By Staff | Dec 15, 2010

A recommendation for bell time adjustments for 19 elementary schools and all high schools was presented to the Lee County School Board Tuesday during its briefing meeting.
The proposal is expected to be voted on in January.
Chief Academic Advisor Dr. Constance Jones explained that the bell time adjustment recommendations will remain under the “two-tier” system already in place.
The most significant change would be at the high school level. Jones explained that there would be an extra five minutes added to the beginning of the day and 20 minutes added to the end of the day.
Board member Jeanne Dozier said she is reluctant to add the extra five minutes in the morning because she believes tardiness will increase. She recommended that all of the 25 minutes be placed at the end of the day, so it does not have an impact on the students getting to school on time in the morning.
Jones said the 7:10 a.m. start instead of 7:15 a.m. would not affect students because they are already being dropped off at 6:50 a.m. She explained that it gives them enough time to get a bite to eat for breakfast, along with having enough time to get to class.
“If we add five more minutes at the end of the day we will have a domino effect,” Jones said about transportation.
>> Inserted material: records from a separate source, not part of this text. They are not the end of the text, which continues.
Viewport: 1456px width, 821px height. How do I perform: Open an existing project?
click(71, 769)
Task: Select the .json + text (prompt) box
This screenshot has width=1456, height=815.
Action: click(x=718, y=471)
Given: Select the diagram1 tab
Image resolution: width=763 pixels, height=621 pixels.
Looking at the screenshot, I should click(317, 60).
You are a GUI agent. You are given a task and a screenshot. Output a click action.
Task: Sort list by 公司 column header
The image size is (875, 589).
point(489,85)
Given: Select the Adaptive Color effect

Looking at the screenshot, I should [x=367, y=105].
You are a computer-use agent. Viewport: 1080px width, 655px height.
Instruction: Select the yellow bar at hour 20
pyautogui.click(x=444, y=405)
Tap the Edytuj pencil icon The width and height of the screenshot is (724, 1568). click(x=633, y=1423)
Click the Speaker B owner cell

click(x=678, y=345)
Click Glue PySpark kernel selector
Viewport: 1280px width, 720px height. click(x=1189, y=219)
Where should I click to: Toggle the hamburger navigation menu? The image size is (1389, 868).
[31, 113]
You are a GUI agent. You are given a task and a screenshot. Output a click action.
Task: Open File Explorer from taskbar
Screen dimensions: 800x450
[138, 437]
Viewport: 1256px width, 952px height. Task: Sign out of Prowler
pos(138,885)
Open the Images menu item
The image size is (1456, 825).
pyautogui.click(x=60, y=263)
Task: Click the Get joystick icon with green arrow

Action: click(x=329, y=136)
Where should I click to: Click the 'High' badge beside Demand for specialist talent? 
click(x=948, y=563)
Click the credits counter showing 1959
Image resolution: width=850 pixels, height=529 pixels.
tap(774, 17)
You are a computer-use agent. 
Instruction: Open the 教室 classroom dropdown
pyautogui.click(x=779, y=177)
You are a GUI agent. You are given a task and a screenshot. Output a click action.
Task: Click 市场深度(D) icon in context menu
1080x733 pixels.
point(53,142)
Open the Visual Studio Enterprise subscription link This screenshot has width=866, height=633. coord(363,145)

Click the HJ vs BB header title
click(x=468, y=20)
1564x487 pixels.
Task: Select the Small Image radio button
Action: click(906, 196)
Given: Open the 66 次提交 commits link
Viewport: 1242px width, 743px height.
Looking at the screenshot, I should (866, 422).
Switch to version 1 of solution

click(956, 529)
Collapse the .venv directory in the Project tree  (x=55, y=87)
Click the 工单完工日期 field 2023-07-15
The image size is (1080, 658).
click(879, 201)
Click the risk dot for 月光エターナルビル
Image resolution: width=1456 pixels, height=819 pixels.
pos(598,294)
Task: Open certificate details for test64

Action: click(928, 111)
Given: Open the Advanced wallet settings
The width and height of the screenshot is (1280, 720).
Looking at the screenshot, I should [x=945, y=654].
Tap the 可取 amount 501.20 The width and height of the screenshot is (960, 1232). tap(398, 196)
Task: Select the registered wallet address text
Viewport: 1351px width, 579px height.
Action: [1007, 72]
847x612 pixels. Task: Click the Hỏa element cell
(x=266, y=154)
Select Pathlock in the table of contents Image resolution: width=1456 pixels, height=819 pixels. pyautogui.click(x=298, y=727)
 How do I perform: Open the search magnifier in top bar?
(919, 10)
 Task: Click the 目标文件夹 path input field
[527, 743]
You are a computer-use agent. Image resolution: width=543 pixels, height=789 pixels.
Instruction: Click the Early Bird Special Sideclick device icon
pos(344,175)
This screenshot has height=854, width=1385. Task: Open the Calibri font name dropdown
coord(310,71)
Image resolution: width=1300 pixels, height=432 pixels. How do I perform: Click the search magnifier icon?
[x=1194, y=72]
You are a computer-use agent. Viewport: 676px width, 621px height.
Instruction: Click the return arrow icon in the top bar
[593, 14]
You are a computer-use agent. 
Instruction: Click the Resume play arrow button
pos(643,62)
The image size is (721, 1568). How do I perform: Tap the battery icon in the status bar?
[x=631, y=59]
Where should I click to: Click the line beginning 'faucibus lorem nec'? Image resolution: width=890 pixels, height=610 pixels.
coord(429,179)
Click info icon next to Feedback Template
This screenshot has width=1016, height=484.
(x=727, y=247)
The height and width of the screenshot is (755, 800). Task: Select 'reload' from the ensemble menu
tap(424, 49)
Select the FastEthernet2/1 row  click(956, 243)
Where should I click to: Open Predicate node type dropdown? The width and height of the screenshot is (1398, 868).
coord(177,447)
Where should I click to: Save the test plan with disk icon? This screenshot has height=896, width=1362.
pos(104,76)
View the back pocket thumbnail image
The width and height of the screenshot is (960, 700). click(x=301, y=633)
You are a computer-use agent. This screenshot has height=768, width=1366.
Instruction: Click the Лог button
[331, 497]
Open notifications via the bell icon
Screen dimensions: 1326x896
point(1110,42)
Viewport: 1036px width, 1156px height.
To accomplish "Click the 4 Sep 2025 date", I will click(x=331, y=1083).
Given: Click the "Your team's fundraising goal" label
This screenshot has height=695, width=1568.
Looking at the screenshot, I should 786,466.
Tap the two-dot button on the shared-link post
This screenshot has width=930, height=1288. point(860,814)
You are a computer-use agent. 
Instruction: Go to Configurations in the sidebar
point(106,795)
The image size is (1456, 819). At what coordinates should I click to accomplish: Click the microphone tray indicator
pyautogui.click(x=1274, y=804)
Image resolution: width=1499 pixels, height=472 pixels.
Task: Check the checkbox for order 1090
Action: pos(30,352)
The district’s goal for high school students is to try and preserve the eight courses that are already being offered during the day to provide students with various options. The adjusted bell times would also provide 80-minute block scheduling for students, which would also provide teachers with a 40-minute planning period during their day.
The extra 20 minutes at the end of the day would also give the students an advisory time period in the middle of their day. Jones said this is helpful for students because they can schedule student activities during the day instead of after school is let out.
“It is a positive thing for the students,” she said. “It gives them a brain break close to lunch period.”
Jones said she believes the offer of eight options to high school students has contributed to why 13 of the 15 high schools in the district earned a school grade of an A this year.
Dozier said that she “would like for us to look at all options and that is my personal wish” because the high school students would experience the greatest impact by the time adjustment.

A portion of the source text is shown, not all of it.